Rows of pointing data:
════
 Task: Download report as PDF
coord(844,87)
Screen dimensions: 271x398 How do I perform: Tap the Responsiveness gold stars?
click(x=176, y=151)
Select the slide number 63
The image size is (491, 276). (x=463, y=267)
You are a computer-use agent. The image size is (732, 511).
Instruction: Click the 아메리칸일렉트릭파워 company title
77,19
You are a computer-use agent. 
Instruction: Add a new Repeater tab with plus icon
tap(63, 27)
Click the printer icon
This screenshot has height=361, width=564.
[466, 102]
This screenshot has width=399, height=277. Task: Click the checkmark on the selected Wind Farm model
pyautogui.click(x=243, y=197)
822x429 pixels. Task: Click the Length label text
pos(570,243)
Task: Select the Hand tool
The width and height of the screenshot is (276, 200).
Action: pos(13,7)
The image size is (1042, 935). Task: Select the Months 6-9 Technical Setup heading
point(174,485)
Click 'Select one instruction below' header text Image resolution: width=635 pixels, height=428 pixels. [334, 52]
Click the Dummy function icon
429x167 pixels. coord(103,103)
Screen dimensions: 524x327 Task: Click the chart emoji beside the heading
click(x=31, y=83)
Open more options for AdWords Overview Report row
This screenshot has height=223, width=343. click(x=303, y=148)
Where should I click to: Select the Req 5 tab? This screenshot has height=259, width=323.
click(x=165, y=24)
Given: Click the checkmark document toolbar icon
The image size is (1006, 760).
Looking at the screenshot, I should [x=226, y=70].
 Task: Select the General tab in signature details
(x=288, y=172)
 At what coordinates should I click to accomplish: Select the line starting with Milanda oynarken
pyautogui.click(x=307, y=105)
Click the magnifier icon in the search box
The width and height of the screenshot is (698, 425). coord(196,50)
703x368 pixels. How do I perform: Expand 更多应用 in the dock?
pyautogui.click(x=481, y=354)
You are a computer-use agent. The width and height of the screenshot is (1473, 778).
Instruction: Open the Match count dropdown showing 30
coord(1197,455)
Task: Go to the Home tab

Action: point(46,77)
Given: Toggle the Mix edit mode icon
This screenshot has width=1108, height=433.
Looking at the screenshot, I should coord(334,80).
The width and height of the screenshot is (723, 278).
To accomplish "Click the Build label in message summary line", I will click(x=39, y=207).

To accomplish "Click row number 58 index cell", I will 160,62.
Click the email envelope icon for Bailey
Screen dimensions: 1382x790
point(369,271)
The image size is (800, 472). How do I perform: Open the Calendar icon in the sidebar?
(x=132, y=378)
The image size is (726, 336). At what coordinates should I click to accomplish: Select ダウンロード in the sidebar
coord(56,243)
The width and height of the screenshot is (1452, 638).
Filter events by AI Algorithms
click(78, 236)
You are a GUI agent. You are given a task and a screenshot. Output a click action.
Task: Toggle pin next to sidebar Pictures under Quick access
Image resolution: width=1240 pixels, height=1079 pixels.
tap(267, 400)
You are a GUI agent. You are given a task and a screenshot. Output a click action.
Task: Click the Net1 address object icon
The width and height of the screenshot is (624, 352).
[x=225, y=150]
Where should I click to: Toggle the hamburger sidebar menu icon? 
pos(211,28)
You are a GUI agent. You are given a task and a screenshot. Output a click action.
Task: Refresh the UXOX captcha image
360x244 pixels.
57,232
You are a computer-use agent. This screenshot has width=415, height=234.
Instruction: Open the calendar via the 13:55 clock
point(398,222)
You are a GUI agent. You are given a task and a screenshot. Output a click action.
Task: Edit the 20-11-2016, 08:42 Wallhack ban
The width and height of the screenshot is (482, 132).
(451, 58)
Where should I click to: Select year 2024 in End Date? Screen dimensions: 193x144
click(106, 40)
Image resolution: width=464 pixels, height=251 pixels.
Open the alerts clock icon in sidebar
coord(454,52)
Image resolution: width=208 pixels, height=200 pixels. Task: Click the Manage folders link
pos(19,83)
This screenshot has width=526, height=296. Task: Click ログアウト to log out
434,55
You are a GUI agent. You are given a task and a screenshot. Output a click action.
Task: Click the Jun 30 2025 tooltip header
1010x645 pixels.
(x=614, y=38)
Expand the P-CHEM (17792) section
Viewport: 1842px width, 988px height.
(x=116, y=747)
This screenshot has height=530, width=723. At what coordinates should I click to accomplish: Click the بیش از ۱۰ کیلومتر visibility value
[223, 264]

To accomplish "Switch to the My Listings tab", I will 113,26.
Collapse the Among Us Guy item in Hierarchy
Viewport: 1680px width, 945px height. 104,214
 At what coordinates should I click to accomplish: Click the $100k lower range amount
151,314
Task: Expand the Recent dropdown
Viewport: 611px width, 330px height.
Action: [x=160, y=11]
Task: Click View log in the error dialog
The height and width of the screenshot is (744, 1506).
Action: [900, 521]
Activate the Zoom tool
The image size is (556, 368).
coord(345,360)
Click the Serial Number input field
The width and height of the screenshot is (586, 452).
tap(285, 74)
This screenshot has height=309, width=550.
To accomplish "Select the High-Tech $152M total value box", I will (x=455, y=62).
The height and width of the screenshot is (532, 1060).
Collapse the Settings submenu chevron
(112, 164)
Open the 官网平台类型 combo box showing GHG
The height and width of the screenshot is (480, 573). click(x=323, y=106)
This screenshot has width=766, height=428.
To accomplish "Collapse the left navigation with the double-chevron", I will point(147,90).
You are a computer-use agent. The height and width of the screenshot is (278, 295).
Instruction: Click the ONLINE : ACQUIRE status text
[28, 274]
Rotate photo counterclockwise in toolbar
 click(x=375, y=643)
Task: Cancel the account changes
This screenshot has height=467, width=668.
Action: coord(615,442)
════
Goal:
Put everything in the listing from the line containing "The width and height of the screenshot is (723, 278)." down to the line containing "I will 160,62.", both included, into a two-column CSV with the headers input and output. Use one row per entry, quote each field, and turn any line breaks into spaces.

Solution for this task:
input,output
"The width and height of the screenshot is (723, 278). To accomplish ""Click the Build label in message summary line"",","I will click(x=39, y=207)."
"To accomplish ""Click row number 58 index cell"",","I will 160,62."